もっと抱きしめてやればよかったタロウのこと②
タロウの言動がクラスをかき回していること、
私がそれに手を焼いていること...
それにいち早く気づいた1人の保護者(お母さん)がいた。
そのお母さんは、
毎日愛娘が学校から帰宅する度に
『あんた、今日は学校で嫌なことなかった❓』
と聞く人だった。
『嫌なことなかったか❓』と親に毎日聞かれる子供は、「自分が嫌だったことを伝えた方が、親が喜んでくれる」ということにじきに気づき始める。
だからもちろん、
そのお母さんはあっという間にタロウの存在に気づき、怒りの矛先を私に向けた。
一学期最後の日の晩。
私はそのお母さんと、学年主任の先生と一緒に学校の相談室でひたすら話をしていた。
どうしていいか分からず、涙も出ない時間だった。
ただ、目の前にいる○○ちゃんのお母さんが、「私のことを憎いと思っていて、いなくなって欲しいと思っているのだ」と感じていた。

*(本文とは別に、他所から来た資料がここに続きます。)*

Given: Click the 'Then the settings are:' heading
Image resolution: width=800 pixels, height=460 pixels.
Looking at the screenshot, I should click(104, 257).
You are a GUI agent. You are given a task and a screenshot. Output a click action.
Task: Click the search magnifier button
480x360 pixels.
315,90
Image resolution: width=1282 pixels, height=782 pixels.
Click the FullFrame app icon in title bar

⚫︎この先生では、子供らをしっかり指導できるとは思えない。“みんな”がそう思っている。
⚫︎“みんな”がタロウを嫌っている。
あの子はショウガイシャでしょ?私は自分の子供に、言っても言っても聞かない、悪いことを反省して直せない子はショウガイシャだと教えている。
⚫︎私は昔子供の頃、死ぬほどいじめられた経験がある。だから、理由なく相手をいじめる人間のことを私は絶対に許さない。

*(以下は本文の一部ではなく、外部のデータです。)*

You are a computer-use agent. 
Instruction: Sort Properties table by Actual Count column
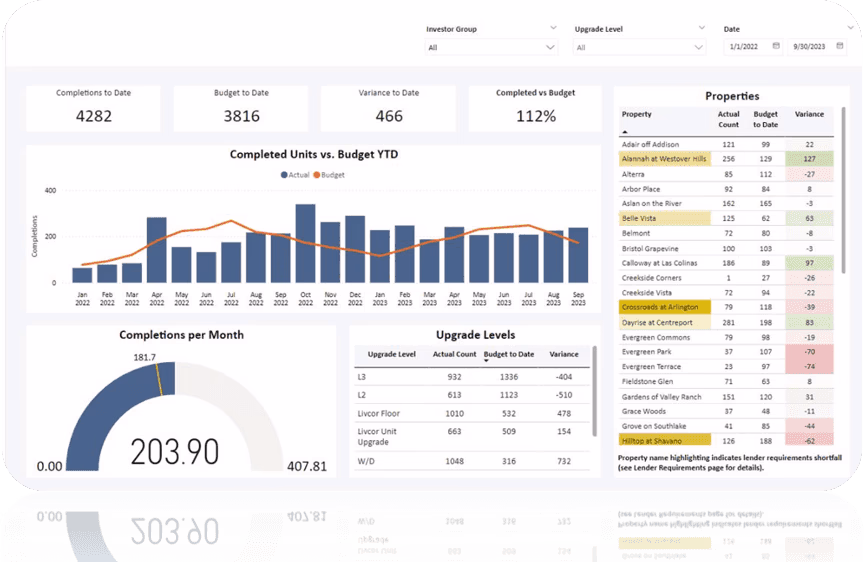[x=728, y=119]
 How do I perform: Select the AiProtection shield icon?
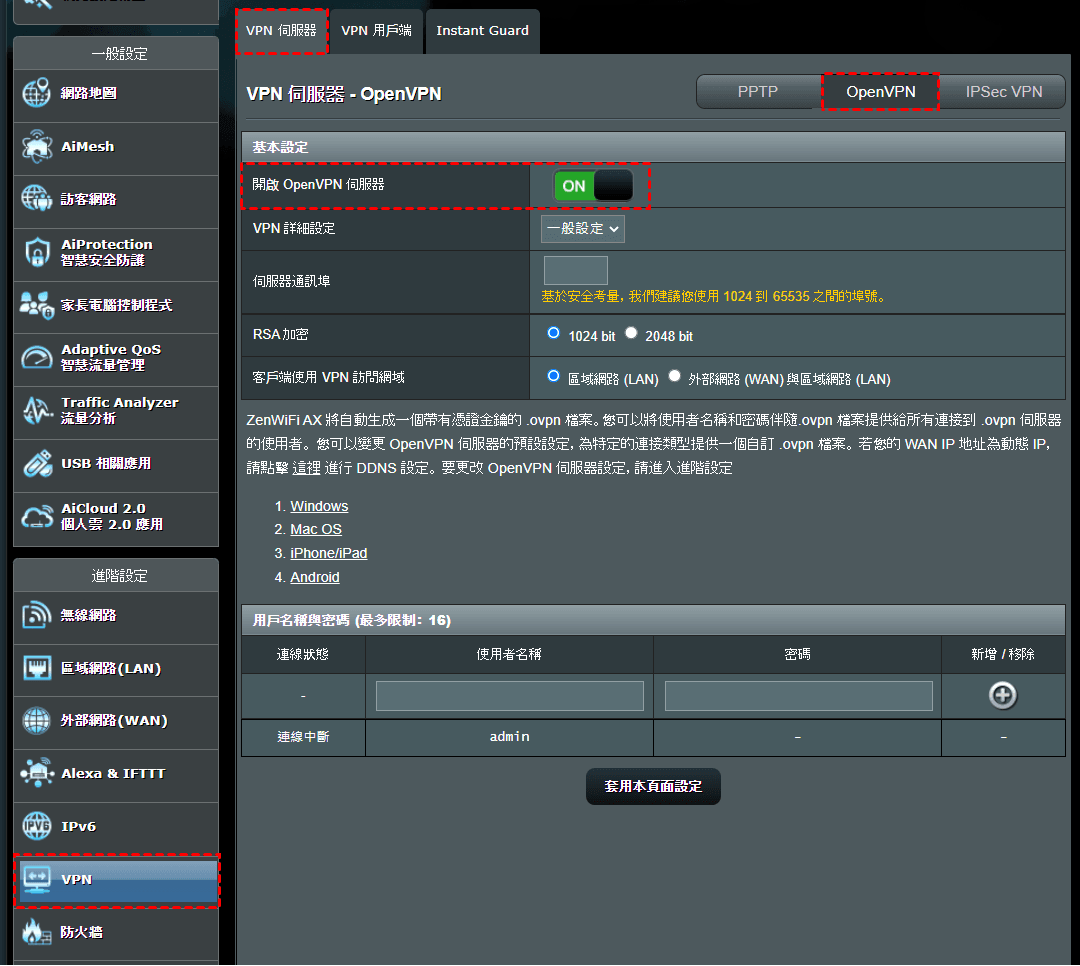coord(36,252)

⚫︎“みんな”がこのクラスを嫌だと言っている。このクラスを解体して欲しい。
このお母さんの心に怒りと悲しみの炎を一気に焚き付けてしまったのは、その日の私のたった一言。
『タロウも、ほんまに悪い子ではないんです』
その言葉だった。
今になれば分かる。
なんで私は何より真っ先に、そのお母さんの辛さ、悲しさ、苦しさに向き合わなかったのか。まずなにより先に、それを受け止めうとしなかったのか。
その時の私は若かった。
今の私には十分できることが、あの頃の私には分からなかったし、できなかった。
だから今改めて思う。
ほんまにごめんなさい。
お母さんが口にした言葉も、決して全て許されるものではない。でもそれを言わせてしまった私に責任があると思ったし、今もそう思う。

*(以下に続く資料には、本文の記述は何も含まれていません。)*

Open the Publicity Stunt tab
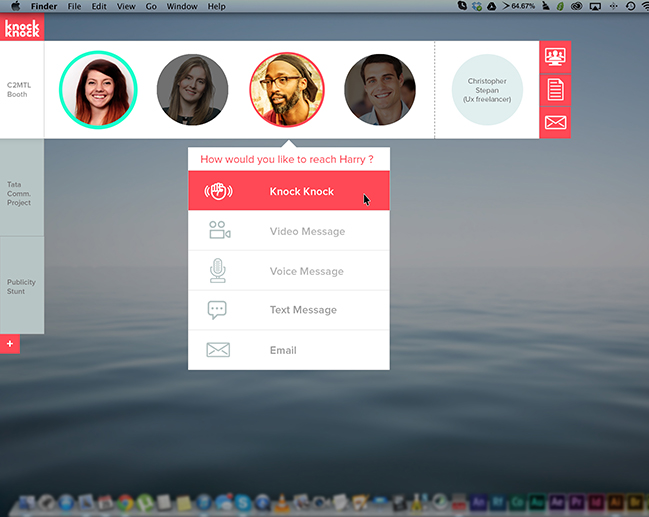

お母さんは、ほんまにほんまに辛かったはず。ずっと一人ぼっちで。
だけど当然ながら、
『みんながこのクラスを解体して欲しいと願っていて、私の力のなさに失望している』
そう言われたことで、
私の心は目に見えてズタボロになった。
お母さんが言ってる“みんな”って誰?
冷静に考えればそう思える。
だけど若い私は、名も分からず、存在するかさえ分からない“みんな”に怯えた。